Luckily for the virtuous among us, defenses against toyols are well known. Placing valuables above needles will keep them from being stolen, and toyols fear being hurt by needles. Placing valuables next to mirrors will also keep them safe, as toyols are afraid of their own reflection. Fianlly, placing sand, strands of garlic, marble, and the like in various parts of the house will distract a toyol, who will spend time playing with them until it forgets its task.

Although generally said to be used for crimes, petty or otherwise, the toyols can also be made to commit other heinous acts, including seeking out spirits of wandering children to be made into other toyols; gathering information (for committing crimes, or for military intelligence); looking into human bodies to identify illness or injury; and foretelling the future.

Commentary: This is more folklore than the typical ghost story that I bring you, but it is so disturbing, weird, and just plain odd that I had to share. Most of what would normally be in the commentary is in the main text above, due to this being a piece of folklore rather than a reported haunting. Nonetheless, there are a few elements of the story that bear further exploration.

First off, though this creature is Asian in origin, and likely not related to European folklore, there are parallels with the homonculus of European folklore and magical traditions - primarily that a sorcerer or alchemist could use magic to create a small humanoid servant for it's own purposes. That said, many aspects of this story  - specifically the use of an aborted or stillborn fetus to create the creature - are specific to Asia, though I do wonder if this story hasn't made the rounds of some of the more rightward churches in the US and Europe, as it seems almost custom-made for linking abortion with black magic/Satanism.

The Atlantic article linked below states that a likely origin for these creature is in pre-Islamic mecca, where infanticide (including burying infants alive) was not uncommon (though, it should be said, this was not uncommon in many parts of the world, including Europe). The story would then, presumably, have spread with the expansion of Islam, likely especially as it was spread through the Moghul Empire. That said, as noted, infanticide is a common practice in cultures throughout the world, and creatures similar in some respect to the toyol are also found in mythologies across the world so while that is a possible origin, it is not the only likely one.

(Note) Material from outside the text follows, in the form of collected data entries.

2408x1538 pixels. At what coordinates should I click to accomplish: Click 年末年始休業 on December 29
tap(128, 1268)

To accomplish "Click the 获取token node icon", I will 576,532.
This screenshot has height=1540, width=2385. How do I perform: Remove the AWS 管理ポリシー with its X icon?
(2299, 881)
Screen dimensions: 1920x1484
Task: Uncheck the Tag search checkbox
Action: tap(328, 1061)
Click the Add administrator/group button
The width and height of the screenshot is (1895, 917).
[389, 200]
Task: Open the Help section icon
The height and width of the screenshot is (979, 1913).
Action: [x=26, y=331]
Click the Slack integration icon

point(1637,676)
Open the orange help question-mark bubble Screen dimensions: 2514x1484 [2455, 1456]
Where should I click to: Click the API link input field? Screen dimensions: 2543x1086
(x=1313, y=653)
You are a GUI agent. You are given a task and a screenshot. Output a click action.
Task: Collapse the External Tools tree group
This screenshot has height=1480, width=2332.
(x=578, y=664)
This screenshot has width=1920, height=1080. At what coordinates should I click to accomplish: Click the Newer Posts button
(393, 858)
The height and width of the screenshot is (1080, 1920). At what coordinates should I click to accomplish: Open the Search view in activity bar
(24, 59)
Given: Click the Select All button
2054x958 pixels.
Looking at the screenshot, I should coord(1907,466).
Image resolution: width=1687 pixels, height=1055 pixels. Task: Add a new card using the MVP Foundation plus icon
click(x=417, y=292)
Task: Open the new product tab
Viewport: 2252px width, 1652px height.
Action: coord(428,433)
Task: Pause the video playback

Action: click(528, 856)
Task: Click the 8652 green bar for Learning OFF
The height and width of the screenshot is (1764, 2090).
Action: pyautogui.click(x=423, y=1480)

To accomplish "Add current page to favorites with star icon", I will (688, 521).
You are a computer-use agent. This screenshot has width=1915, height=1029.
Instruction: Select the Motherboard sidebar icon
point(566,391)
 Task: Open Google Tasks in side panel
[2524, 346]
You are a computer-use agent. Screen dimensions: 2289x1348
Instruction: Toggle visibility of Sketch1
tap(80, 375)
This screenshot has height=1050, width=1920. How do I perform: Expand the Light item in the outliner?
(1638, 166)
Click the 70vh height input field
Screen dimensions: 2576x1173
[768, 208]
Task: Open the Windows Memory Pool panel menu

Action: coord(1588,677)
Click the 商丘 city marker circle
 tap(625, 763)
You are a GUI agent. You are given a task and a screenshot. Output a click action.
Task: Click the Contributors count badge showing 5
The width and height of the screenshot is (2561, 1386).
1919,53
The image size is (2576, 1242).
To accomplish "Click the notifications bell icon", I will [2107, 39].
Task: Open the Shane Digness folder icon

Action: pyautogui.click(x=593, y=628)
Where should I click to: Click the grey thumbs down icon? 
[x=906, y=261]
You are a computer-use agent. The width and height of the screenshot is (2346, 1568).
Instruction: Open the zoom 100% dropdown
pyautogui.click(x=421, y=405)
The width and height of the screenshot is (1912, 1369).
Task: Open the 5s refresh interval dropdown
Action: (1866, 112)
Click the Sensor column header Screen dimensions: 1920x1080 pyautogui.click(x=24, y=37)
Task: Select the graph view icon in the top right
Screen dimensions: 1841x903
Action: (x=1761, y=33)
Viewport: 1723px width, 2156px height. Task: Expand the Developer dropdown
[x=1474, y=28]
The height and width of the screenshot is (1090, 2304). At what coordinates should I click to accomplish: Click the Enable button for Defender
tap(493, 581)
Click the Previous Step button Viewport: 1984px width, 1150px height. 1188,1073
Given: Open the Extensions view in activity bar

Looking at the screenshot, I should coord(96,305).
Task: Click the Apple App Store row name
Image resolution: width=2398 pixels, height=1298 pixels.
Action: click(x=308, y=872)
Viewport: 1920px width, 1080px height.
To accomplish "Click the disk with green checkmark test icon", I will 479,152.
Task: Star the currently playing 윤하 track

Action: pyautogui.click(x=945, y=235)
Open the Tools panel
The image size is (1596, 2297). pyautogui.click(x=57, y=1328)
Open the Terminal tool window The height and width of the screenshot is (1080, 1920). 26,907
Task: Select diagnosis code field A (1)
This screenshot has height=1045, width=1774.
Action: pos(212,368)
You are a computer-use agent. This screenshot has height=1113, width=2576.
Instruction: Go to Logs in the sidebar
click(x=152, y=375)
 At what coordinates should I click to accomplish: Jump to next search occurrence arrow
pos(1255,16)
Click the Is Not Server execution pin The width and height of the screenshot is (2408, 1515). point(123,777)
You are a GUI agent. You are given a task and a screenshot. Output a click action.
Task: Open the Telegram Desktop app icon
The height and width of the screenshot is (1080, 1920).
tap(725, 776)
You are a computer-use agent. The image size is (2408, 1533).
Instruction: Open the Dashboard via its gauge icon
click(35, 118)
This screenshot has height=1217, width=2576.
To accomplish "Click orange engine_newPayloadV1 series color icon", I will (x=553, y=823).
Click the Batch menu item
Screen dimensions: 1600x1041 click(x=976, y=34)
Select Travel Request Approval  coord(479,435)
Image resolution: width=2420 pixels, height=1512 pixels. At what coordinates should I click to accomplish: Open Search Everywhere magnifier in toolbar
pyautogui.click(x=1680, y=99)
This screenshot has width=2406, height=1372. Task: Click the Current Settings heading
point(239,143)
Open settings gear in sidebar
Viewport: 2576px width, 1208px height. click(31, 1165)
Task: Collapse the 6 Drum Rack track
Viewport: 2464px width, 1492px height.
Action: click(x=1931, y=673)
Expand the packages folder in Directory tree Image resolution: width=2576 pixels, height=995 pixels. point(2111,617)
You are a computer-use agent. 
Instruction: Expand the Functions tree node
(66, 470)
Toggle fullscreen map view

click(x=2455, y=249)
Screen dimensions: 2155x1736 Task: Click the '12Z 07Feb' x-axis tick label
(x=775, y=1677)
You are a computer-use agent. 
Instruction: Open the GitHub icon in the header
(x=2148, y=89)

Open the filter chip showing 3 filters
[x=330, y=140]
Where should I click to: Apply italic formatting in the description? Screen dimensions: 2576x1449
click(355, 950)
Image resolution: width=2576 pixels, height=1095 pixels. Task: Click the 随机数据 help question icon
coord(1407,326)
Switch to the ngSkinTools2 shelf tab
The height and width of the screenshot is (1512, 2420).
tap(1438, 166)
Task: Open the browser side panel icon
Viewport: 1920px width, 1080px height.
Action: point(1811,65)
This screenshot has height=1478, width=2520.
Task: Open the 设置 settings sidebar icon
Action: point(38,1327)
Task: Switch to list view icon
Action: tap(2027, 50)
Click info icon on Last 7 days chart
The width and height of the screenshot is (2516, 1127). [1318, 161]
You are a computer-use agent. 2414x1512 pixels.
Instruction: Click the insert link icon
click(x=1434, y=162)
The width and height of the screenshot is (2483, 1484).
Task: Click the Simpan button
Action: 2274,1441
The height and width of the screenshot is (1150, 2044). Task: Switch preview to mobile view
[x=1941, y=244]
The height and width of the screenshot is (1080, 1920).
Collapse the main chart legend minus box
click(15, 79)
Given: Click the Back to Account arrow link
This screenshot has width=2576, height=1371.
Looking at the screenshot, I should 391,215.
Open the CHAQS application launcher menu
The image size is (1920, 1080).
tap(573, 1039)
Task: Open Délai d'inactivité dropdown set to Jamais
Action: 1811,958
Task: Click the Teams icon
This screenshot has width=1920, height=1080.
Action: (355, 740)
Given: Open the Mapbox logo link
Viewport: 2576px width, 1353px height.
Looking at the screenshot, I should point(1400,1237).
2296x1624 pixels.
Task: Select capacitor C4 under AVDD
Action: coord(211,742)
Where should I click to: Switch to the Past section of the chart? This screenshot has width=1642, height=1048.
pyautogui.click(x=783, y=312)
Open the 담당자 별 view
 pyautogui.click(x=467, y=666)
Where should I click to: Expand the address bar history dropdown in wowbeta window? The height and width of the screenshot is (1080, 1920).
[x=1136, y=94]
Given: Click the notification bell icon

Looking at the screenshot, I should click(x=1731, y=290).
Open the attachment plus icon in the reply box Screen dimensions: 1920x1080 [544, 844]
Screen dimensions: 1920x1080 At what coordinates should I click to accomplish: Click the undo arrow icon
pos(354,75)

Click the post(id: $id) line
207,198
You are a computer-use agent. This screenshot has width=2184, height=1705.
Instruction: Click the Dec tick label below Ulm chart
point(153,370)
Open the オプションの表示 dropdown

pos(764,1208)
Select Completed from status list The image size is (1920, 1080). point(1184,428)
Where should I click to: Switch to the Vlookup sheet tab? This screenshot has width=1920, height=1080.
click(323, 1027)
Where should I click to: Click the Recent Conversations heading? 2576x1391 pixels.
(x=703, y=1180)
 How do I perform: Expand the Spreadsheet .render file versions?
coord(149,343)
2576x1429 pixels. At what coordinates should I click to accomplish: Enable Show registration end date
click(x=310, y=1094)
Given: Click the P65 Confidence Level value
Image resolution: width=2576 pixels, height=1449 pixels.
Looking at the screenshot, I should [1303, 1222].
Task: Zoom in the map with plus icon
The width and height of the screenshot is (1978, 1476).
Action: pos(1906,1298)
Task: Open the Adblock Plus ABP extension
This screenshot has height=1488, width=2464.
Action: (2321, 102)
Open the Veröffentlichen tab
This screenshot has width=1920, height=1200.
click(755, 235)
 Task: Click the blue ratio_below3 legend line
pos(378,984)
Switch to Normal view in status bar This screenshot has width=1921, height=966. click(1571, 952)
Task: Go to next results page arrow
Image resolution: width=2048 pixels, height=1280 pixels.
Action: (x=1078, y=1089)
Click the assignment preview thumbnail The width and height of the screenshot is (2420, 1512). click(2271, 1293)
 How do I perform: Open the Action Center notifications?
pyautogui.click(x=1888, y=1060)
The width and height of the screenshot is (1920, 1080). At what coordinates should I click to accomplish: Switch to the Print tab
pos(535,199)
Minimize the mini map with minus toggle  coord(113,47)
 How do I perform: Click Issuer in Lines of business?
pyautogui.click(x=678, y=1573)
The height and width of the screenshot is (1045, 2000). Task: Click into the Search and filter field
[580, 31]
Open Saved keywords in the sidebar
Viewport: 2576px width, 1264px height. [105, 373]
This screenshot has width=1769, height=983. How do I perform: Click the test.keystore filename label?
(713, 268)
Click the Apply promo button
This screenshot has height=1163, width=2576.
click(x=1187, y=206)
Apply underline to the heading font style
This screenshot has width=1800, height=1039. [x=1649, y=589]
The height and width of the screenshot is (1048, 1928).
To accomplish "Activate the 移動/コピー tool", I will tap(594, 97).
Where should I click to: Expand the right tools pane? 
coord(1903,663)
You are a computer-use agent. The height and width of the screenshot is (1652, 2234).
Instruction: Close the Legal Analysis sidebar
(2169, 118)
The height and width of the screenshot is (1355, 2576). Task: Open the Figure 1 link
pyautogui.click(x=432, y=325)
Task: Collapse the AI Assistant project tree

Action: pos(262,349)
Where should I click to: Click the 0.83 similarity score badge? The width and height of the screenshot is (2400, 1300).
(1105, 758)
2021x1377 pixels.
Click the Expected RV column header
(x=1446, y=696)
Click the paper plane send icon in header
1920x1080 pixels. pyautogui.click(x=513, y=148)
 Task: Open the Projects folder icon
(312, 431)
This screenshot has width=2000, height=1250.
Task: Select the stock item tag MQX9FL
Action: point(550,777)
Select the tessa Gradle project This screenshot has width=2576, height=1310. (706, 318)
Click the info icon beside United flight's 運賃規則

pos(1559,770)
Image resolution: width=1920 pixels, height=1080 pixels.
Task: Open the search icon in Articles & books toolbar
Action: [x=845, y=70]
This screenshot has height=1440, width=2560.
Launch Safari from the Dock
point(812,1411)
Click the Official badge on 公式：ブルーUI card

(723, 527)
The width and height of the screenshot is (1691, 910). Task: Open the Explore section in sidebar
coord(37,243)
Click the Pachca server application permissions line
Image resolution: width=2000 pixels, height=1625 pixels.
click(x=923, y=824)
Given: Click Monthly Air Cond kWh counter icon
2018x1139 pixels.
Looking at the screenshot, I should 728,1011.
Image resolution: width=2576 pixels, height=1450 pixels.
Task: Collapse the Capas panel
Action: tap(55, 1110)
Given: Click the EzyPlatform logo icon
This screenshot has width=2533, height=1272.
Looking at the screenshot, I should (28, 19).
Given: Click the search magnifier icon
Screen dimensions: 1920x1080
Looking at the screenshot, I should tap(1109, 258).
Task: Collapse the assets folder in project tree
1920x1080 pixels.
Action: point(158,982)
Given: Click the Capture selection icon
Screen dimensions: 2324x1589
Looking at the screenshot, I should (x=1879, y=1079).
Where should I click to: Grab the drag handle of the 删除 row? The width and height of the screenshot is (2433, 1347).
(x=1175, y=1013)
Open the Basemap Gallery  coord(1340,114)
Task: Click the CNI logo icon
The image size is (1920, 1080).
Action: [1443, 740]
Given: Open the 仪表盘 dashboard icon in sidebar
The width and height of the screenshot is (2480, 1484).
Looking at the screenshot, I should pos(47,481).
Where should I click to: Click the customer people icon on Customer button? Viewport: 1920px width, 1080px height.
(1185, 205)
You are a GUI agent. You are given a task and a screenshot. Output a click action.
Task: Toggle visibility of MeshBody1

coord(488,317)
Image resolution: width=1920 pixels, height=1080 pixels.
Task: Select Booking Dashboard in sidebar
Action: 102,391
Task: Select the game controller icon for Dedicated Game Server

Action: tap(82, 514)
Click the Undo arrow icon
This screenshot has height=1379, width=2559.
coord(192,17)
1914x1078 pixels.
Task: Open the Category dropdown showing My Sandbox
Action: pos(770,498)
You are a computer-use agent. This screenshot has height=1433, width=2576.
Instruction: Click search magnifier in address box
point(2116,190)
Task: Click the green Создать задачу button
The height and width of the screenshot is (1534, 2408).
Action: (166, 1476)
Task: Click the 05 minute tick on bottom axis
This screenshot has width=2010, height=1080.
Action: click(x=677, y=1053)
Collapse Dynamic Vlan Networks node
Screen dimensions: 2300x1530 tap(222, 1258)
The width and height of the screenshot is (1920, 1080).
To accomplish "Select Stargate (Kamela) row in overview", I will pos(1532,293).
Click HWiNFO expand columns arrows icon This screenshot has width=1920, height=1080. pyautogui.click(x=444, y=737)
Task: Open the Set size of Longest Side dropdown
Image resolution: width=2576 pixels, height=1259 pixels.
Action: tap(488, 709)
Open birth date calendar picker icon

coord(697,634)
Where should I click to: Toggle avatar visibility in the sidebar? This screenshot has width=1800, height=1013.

As noted, while the toyol as described above seems to be endemic to Malaysia and Indonesia, variations on the story are common throughout Asia. Versions are reported from China, Singapore, the Koreas, Thailand, Cambodia, and the Philippines, and I would be surprised if versions were not also present in Pakistan, Bangladesh, and Japan, given the geographic spread of these stories. One version of the story even holds that Buddhist monks may carve stone bodies for the spirits of deceased children who are otherwise stuck on earth, though it sounds from my limited reading as if these creatures are more like normal children and are not thought to be evil, but rather are the result of a kind deed done by the monk. 

Given that variations of the story are found over a wide geographic range, there is no surprise that the stories appear highly variable, and often scaled to the scope of the people in a region. In small villages, the toyol is said to be the tool of the petty local witch or magician, and commits minor nuisance crimes. In more prosperous areas, the power of the toyol is said to be greater, and their capacity to enrich or harm are more extreme. This seems to make sense, as it is likely that common folklore will scale to the surroundings.